## Problem description
Filter the records for lines holding the string "icon".

## Information provided
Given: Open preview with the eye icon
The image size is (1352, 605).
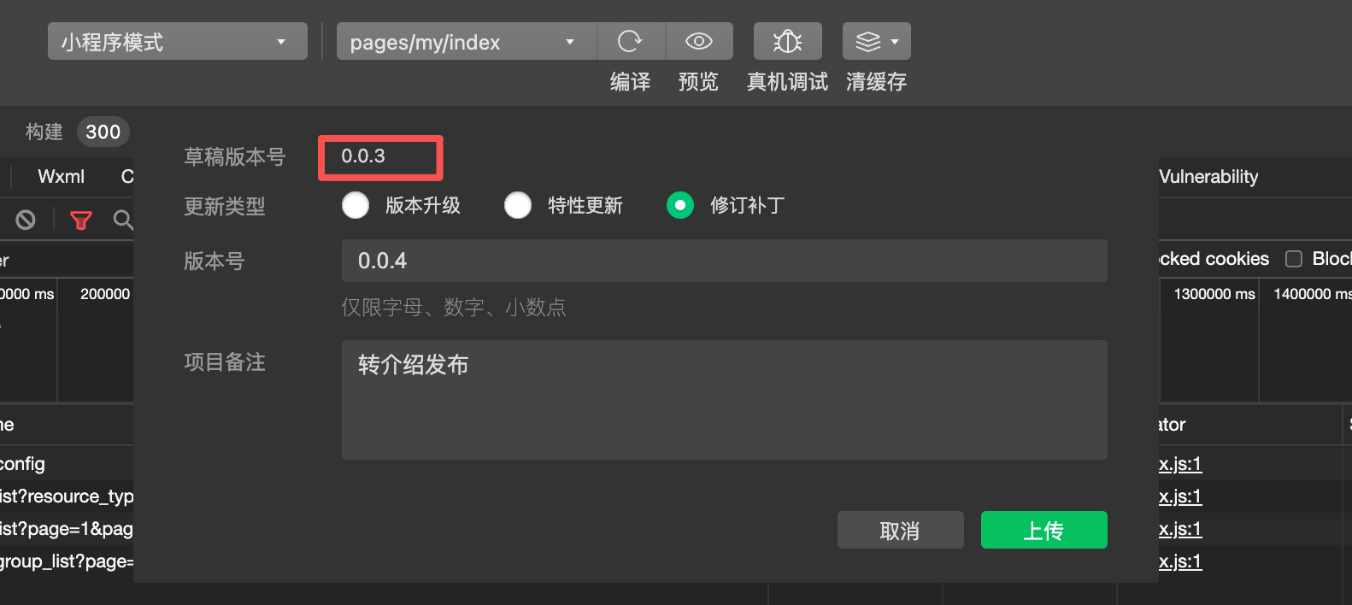Looking at the screenshot, I should tap(699, 41).
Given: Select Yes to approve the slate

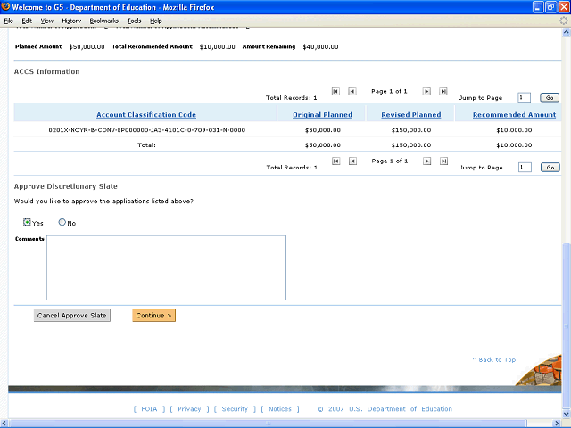Looking at the screenshot, I should point(27,222).
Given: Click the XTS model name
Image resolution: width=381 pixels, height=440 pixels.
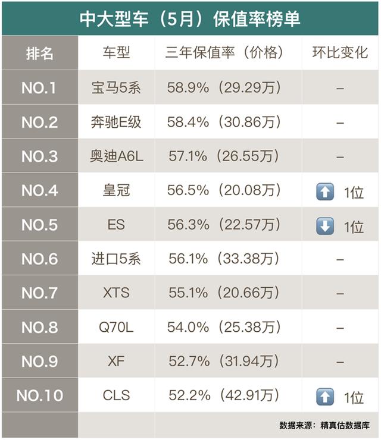Looking at the screenshot, I should (116, 293).
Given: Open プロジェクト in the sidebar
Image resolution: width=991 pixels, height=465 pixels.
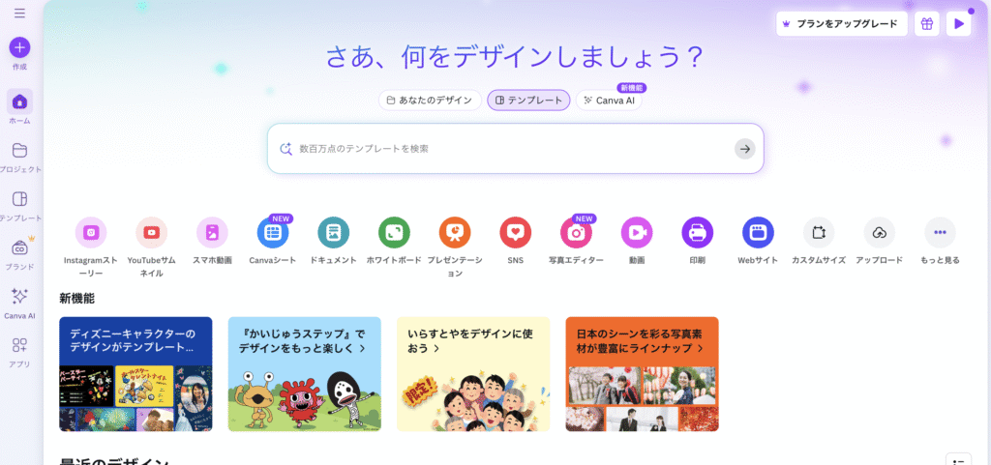Looking at the screenshot, I should tap(19, 158).
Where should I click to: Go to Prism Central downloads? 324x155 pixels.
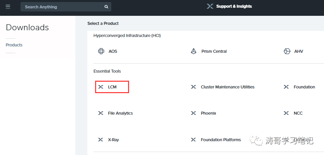(x=214, y=51)
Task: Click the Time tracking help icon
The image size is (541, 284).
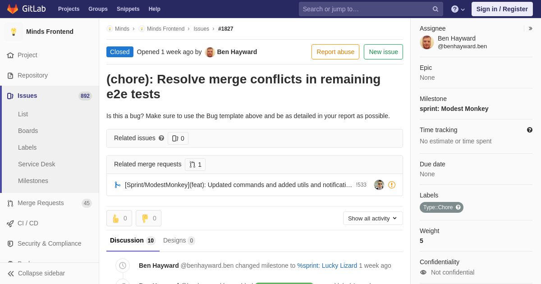Action: [x=530, y=130]
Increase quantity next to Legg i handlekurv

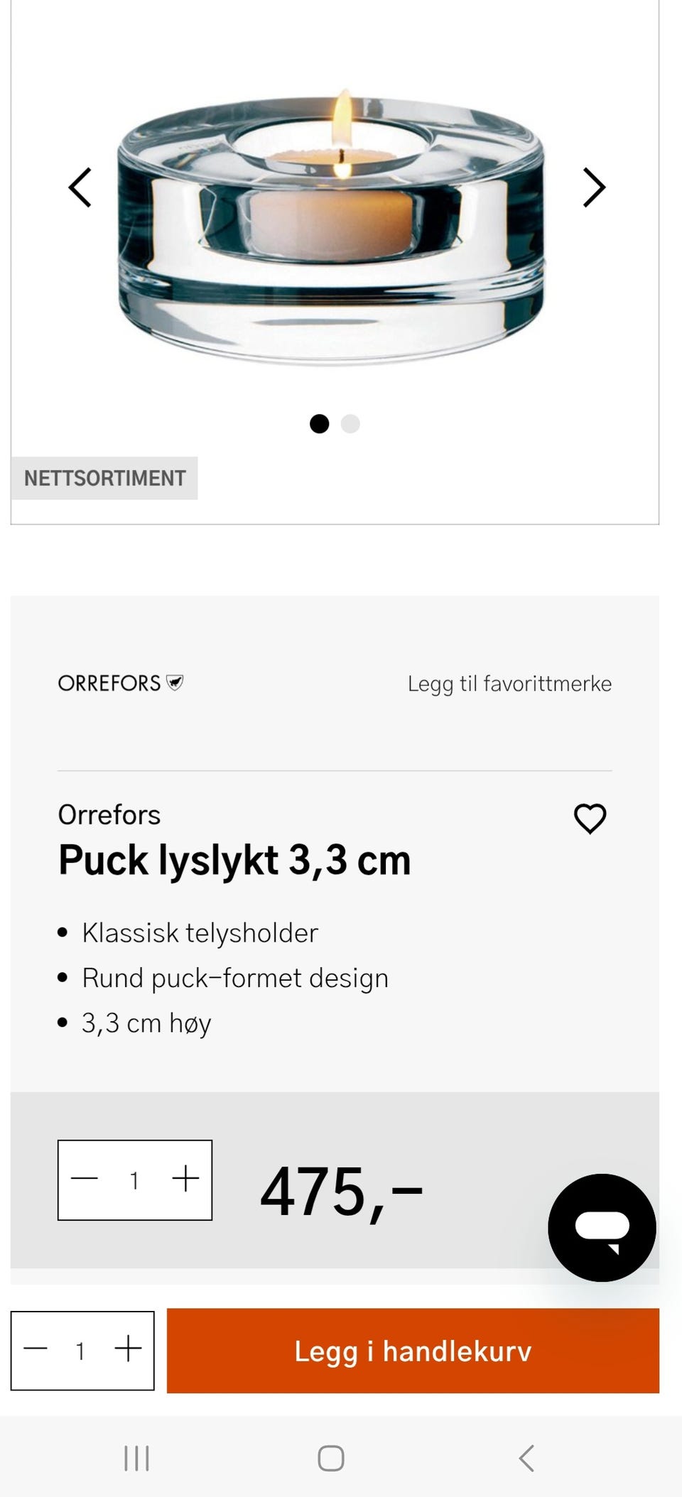[x=129, y=1348]
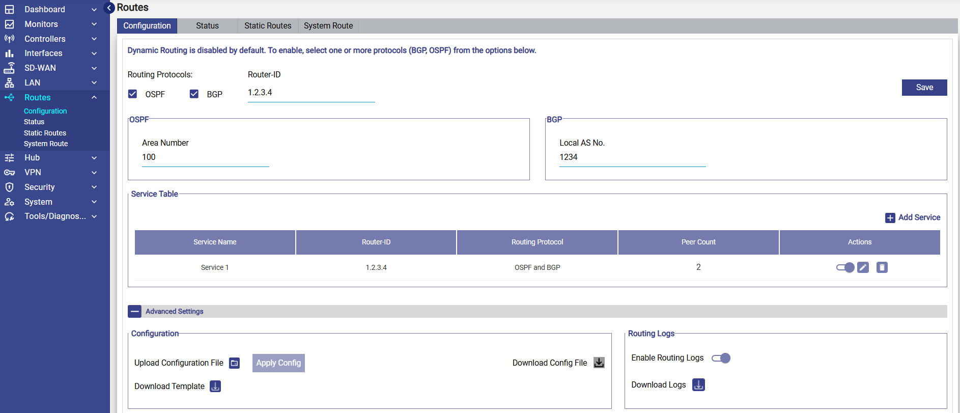Image resolution: width=960 pixels, height=413 pixels.
Task: Click the Router-ID input field
Action: (x=310, y=93)
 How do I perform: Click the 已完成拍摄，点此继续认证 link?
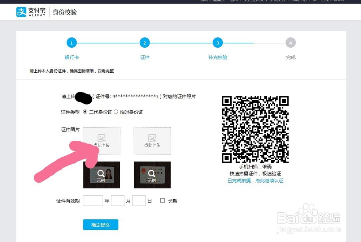(255, 180)
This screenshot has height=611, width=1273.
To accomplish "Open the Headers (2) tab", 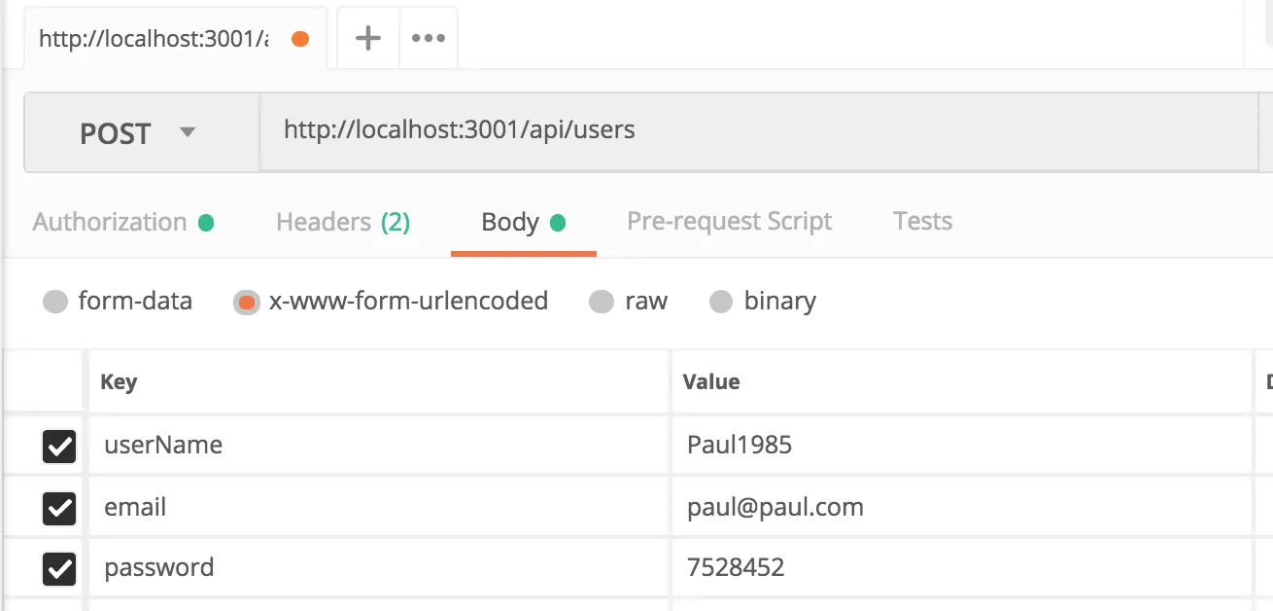I will click(x=342, y=222).
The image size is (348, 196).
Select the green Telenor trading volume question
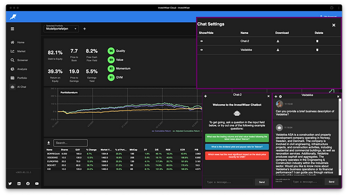237,138
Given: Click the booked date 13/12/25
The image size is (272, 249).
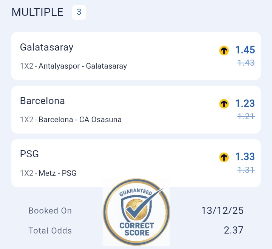Looking at the screenshot, I should point(222,211).
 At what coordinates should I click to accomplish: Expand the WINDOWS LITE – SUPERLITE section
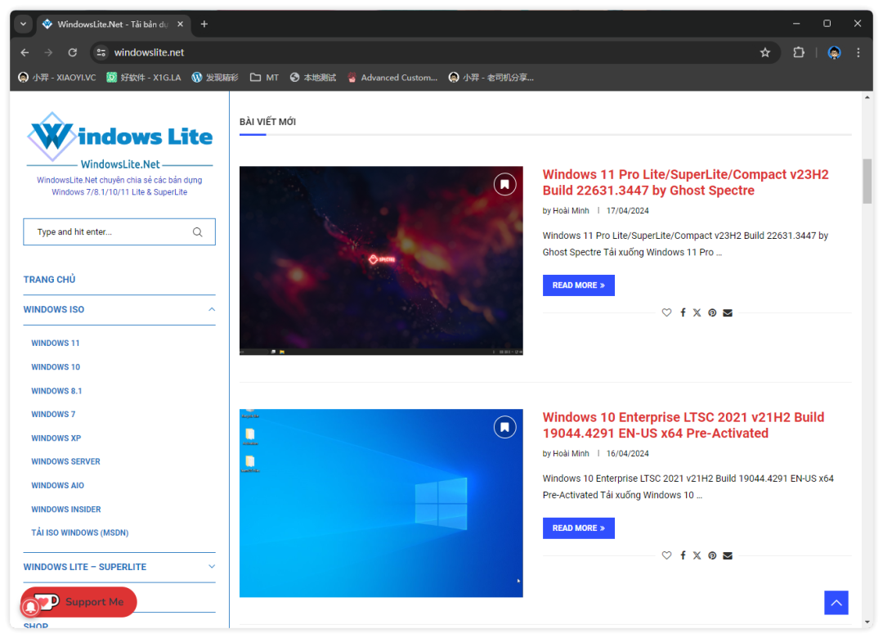[x=212, y=566]
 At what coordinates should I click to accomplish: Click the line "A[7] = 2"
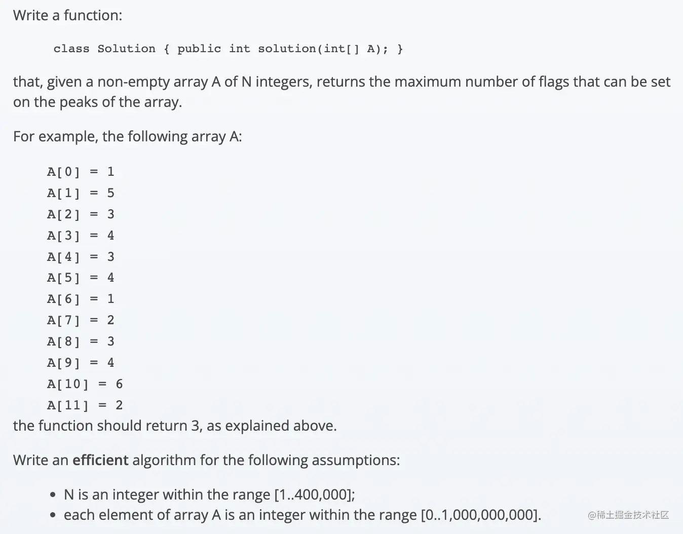coord(81,320)
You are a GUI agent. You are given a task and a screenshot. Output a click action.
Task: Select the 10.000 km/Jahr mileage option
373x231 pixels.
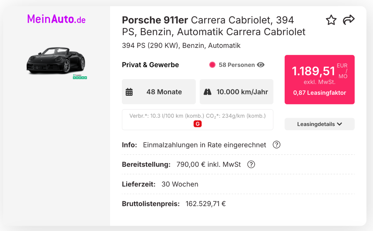(x=237, y=92)
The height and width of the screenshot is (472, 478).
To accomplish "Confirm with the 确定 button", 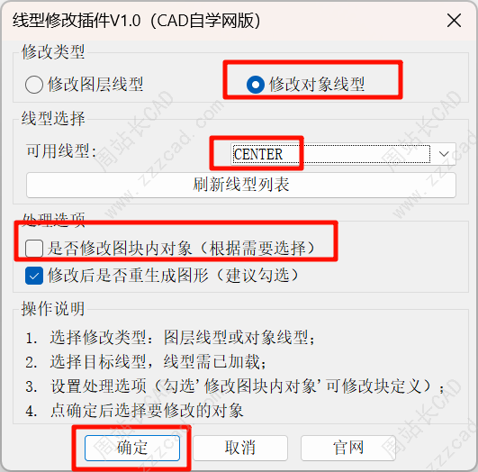I will pyautogui.click(x=132, y=448).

## Answer to this exercise
Given: Open preview with the eye icon
Task: Click the Time tracking help icon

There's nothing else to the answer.